Other highlights from Condo included Christopher Aque and Alexandre Khondji at Sweetwater, Berlin hosted at Maureen Paley’s Studio M, Tolia Astakhishvili at HollyBush Gardens, hosting LC Queisser, Tbilisi and, at Hot Wheels Athens’ new London space, an exhibition by Maria Toumazou and the late Cora Pongracz, co-curated with Maxwell Graham, New York.

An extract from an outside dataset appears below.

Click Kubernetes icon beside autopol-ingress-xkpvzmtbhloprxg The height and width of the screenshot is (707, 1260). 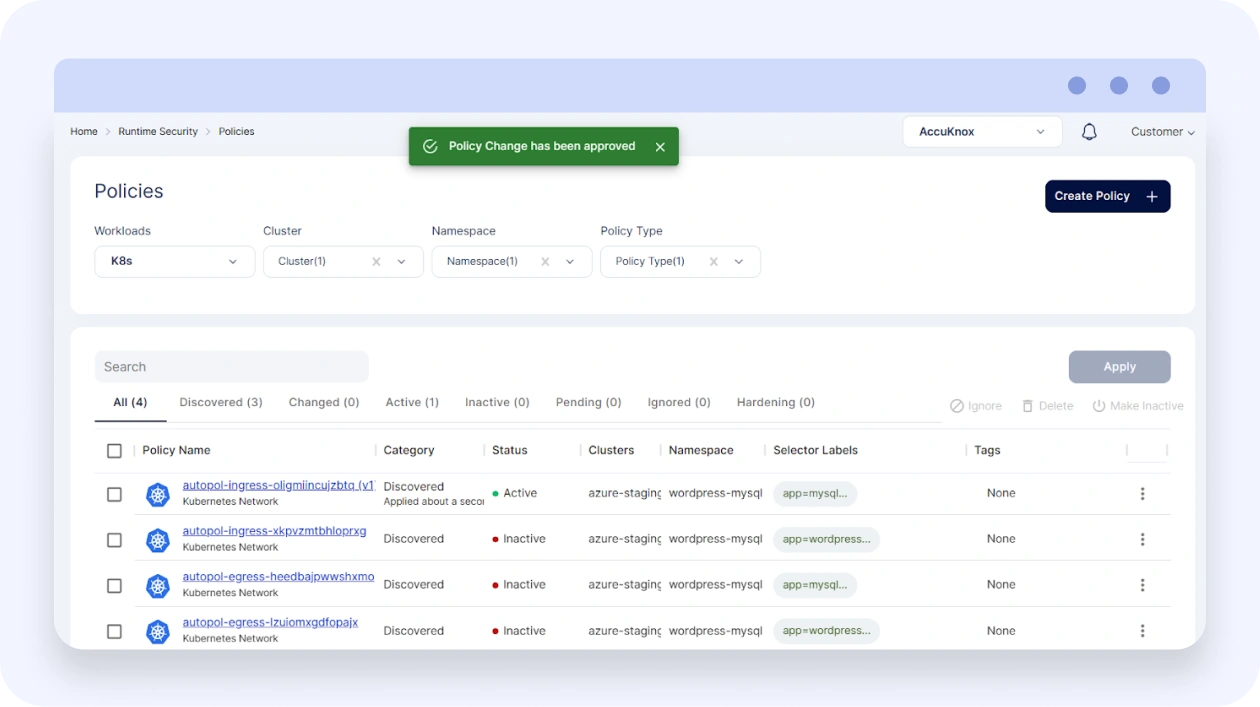pyautogui.click(x=158, y=540)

Following Alia Farid’s exhibition at Chisenhale Gallery, there is a major commission and first solo exhibition by London-based artist Joshua Leon. His text-led practice spans exhibition-making, performance, and writing. I’ve been working with Leon for two years, developing an installation that uses forms of annotation to trace collapses of personal memory and recorded history. Through these collapses and an engagement with the history of Chisenhale’s site, previously a veneer factory, Leon excavates a nuanced exploration of Jewish subjectivity, erasure, and withdrawal. Recently, as I often experience when engrossed in a project, the central idea has started to appear everywhere. Collapse was also at the heart of Pope. L’s last exhibition, “Hospital,” which opened at the South London Gallery in November, weeks before his death. In the main space, three large-scale wooden towers fall into one another. The towers are recreations of those the artist constructed for his performance, Eating the Wall Street Journal (2000), in which he sat, covered in flour, on a toilet, eating pages of the journal doused in milk and ketchup. In this retelling, the performer is absent; all that remains are toppling towers and an invitation to imagine what happened or might still unfold. Pope L. has always worked deftly with absence (I’m thankful to Lotus L. Kang for introducing me to his text Hole Theory, which I continually return to), and it feels as though few are better equipped to remind us that possibility and even humor, can persist in the wake of loss, than him. Both Leon and Pope L.’s reflections on collapse offer a space to grapple with the destruction that unfolds from the past and into our present. In doing so, they also gesture towards another form of collapse that invites us to fall into one another so that we might hold each other up.